Stored data entries
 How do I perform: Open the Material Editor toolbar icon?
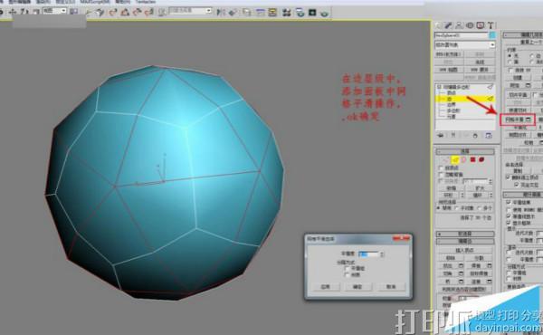point(286,13)
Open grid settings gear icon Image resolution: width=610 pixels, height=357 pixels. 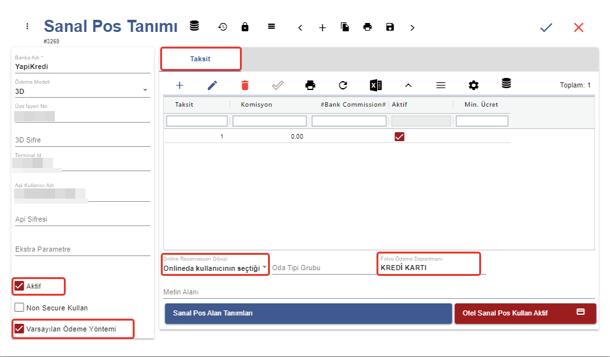(473, 85)
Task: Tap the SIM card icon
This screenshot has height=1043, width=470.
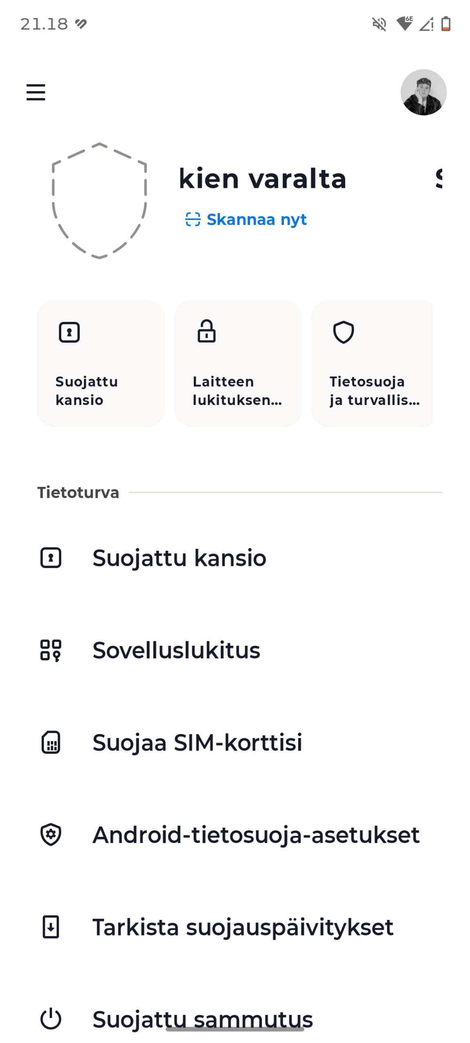Action: coord(51,742)
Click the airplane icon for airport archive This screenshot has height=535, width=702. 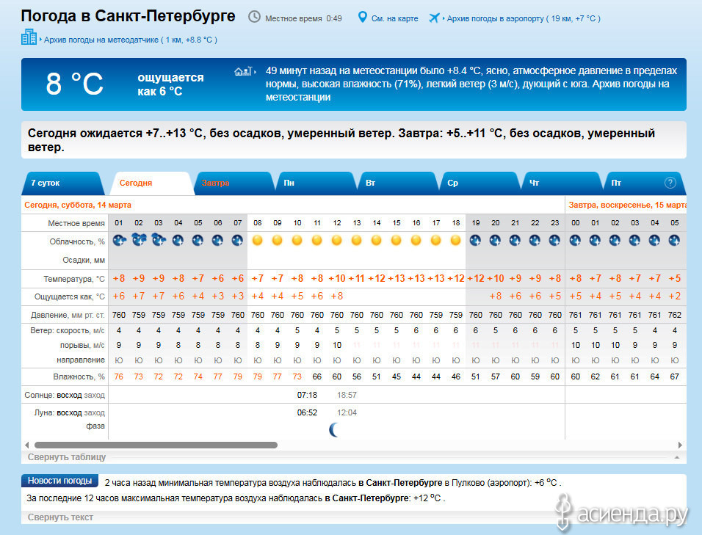(434, 18)
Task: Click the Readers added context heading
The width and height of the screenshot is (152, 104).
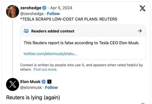Action: (x=53, y=31)
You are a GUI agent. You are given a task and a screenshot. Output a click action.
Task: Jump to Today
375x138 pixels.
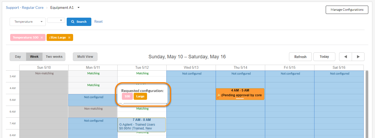(x=324, y=57)
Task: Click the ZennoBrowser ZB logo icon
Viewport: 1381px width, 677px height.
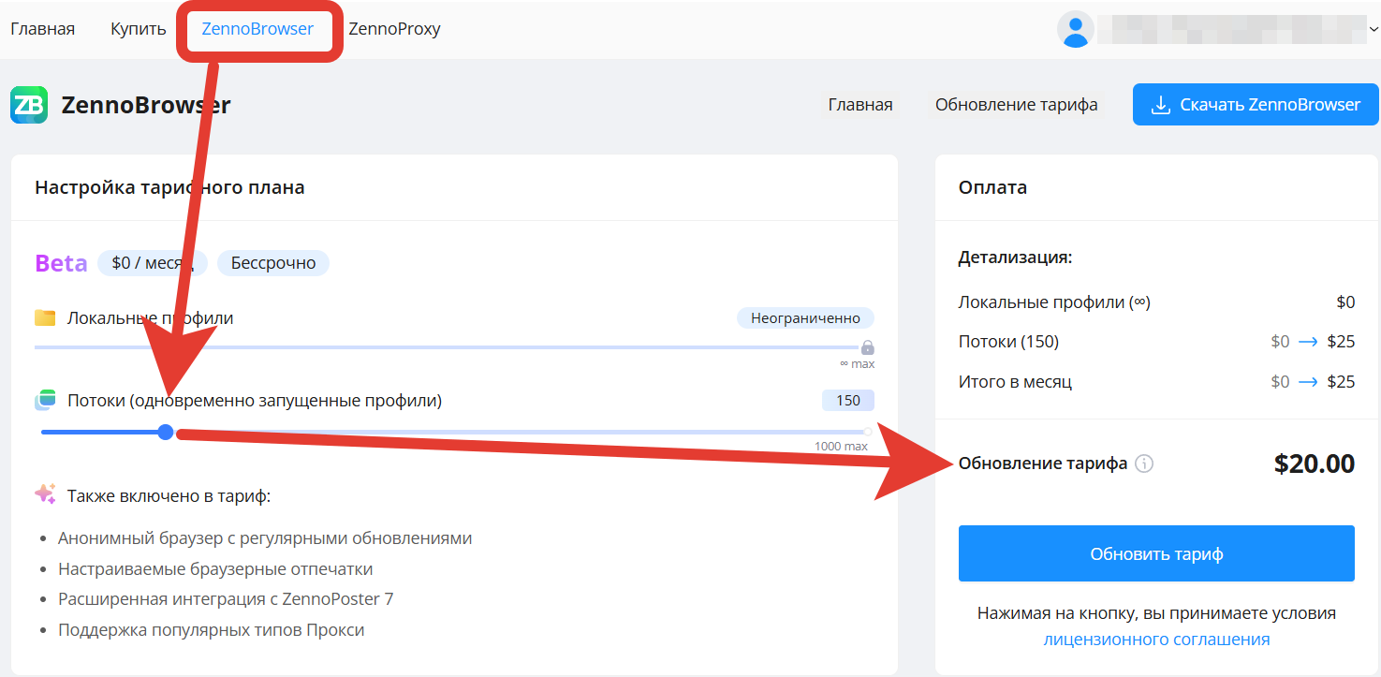Action: [x=29, y=105]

*The problem*.
From the line that holds "Task: Click the ZennoBrowser ZB logo icon" to the last line of the records, please copy each line exactly and nothing else. Pictures stay out.

*Task response*.
Task: Click the ZennoBrowser ZB logo icon
Viewport: 1381px width, 677px height.
Action: [x=29, y=105]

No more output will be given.